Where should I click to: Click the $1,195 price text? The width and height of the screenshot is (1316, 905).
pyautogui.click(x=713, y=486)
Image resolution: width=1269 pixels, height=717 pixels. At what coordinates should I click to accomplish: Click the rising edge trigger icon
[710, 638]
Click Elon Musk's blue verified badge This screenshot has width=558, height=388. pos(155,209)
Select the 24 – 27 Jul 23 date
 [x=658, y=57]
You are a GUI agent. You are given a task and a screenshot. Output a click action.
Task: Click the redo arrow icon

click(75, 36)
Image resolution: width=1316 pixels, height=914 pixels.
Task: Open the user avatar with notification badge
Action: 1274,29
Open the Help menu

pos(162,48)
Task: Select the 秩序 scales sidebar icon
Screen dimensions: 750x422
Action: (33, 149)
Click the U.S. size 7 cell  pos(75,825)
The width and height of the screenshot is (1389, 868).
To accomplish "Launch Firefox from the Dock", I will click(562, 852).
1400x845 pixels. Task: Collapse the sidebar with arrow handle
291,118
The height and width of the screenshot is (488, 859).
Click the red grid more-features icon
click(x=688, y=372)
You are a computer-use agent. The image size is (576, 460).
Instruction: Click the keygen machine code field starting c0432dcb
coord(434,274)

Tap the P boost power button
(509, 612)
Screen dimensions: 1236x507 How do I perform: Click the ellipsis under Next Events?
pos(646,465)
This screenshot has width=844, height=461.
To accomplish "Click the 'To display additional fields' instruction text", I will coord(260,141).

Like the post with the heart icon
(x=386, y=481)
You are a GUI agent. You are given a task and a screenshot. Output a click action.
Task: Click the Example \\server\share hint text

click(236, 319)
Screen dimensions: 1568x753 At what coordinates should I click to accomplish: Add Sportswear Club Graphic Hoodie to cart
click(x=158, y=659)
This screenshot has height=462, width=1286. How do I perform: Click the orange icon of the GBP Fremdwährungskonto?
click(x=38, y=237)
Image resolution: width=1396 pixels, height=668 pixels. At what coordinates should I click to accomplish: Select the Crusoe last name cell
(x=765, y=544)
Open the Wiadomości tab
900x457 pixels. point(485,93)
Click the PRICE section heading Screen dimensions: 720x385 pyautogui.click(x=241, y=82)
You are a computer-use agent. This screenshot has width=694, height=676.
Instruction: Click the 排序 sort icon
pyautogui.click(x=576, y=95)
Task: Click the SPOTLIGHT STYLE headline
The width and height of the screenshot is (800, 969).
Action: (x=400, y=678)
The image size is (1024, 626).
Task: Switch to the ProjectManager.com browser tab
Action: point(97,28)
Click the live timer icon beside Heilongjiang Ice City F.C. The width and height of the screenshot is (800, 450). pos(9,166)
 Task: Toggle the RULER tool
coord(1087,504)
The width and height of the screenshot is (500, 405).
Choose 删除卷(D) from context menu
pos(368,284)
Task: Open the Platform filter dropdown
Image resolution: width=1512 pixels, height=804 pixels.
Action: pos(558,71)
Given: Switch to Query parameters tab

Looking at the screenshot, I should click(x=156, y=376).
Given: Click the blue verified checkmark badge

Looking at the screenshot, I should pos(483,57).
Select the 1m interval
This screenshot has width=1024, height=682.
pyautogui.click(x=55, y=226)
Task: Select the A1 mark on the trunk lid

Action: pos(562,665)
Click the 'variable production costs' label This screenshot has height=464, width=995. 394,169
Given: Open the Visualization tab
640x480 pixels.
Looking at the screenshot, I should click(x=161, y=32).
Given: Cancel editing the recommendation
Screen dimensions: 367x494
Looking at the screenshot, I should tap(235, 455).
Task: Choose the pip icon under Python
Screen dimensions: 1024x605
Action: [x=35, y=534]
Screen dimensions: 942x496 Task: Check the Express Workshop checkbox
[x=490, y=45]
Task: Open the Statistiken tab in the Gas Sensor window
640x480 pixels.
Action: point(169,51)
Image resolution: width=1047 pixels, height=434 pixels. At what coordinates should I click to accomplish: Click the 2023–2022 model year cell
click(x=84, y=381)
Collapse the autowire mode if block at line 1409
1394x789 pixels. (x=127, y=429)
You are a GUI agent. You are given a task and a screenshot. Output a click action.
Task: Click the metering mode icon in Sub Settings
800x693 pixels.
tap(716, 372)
---------------
### WHAT YOU WILL DO
Restate the whole listing exactly.

### FINISHED EXERCISE
Where should I click to: Click the $1,195 price text? The width and height of the screenshot is (1316, 905).
pyautogui.click(x=713, y=486)
Image resolution: width=1269 pixels, height=717 pixels. At what coordinates should I click to accomplish: Click the rising edge trigger icon
[710, 638]
Click Elon Musk's blue verified badge This screenshot has width=558, height=388. pos(155,209)
Select the 24 – 27 Jul 23 date
 [x=658, y=57]
You are a GUI agent. You are given a task and a screenshot. Output a click action.
Task: Click the redo arrow icon

click(75, 36)
Image resolution: width=1316 pixels, height=914 pixels.
Task: Open the user avatar with notification badge
Action: 1274,29
Open the Help menu

pos(162,48)
Task: Select the 秩序 scales sidebar icon
Screen dimensions: 750x422
Action: (33, 149)
Click the U.S. size 7 cell  pos(75,825)
The width and height of the screenshot is (1389, 868).
To accomplish "Launch Firefox from the Dock", I will click(562, 852).
1400x845 pixels. Task: Collapse the sidebar with arrow handle
291,118
The height and width of the screenshot is (488, 859).
Click the red grid more-features icon
click(x=688, y=372)
You are a computer-use agent. The image size is (576, 460).
Instruction: Click the keygen machine code field starting c0432dcb
coord(434,274)

Tap the P boost power button
(509, 612)
Screen dimensions: 1236x507 How do I perform: Click the ellipsis under Next Events?
pos(646,465)
This screenshot has width=844, height=461.
To accomplish "Click the 'To display additional fields' instruction text", I will coord(260,141).

Like the post with the heart icon
(x=386, y=481)
You are a GUI agent. You are given a task and a screenshot. Output a click action.
Task: Click the Example \\server\share hint text

click(236, 319)
Screen dimensions: 1568x753 At what coordinates should I click to accomplish: Add Sportswear Club Graphic Hoodie to cart
click(x=158, y=659)
This screenshot has height=462, width=1286. How do I perform: Click the orange icon of the GBP Fremdwährungskonto?
click(x=38, y=237)
Image resolution: width=1396 pixels, height=668 pixels. At what coordinates should I click to accomplish: Select the Crusoe last name cell
(x=765, y=544)
Open the Wiadomości tab
900x457 pixels. point(485,93)
Click the PRICE section heading Screen dimensions: 720x385 pyautogui.click(x=241, y=82)
You are a computer-use agent. This screenshot has width=694, height=676.
Instruction: Click the 排序 sort icon
pyautogui.click(x=576, y=95)
Task: Click the SPOTLIGHT STYLE headline
The width and height of the screenshot is (800, 969).
Action: (x=400, y=678)
The image size is (1024, 626).
Task: Switch to the ProjectManager.com browser tab
Action: point(97,28)
Click the live timer icon beside Heilongjiang Ice City F.C. The width and height of the screenshot is (800, 450). pos(9,166)
 Task: Toggle the RULER tool
coord(1087,504)
The width and height of the screenshot is (500, 405).
Choose 删除卷(D) from context menu
pos(368,284)
Task: Open the Platform filter dropdown
Image resolution: width=1512 pixels, height=804 pixels.
Action: pos(558,71)
Given: Switch to Query parameters tab

Looking at the screenshot, I should click(x=156, y=376).
Given: Click the blue verified checkmark badge

Looking at the screenshot, I should pos(483,57).
Select the 1m interval
This screenshot has width=1024, height=682.
pyautogui.click(x=55, y=226)
Task: Select the A1 mark on the trunk lid

Action: pos(562,665)
Click the 'variable production costs' label This screenshot has height=464, width=995. 394,169
Given: Open the Visualization tab
640x480 pixels.
Looking at the screenshot, I should click(x=161, y=32).
Given: Cancel editing the recommendation
Screen dimensions: 367x494
Looking at the screenshot, I should tap(235, 455).
Task: Choose the pip icon under Python
Screen dimensions: 1024x605
Action: [x=35, y=534]
Screen dimensions: 942x496 Task: Check the Express Workshop checkbox
[x=490, y=45]
Task: Open the Statistiken tab in the Gas Sensor window
640x480 pixels.
Action: point(169,51)
Image resolution: width=1047 pixels, height=434 pixels. At what coordinates should I click to accomplish: Click the 2023–2022 model year cell
click(x=84, y=381)
Collapse the autowire mode if block at line 1409
1394x789 pixels. (x=127, y=429)
You are a GUI agent. You are given a task and a screenshot. Output a click action.
Task: Click the metering mode icon in Sub Settings
800x693 pixels.
tap(716, 372)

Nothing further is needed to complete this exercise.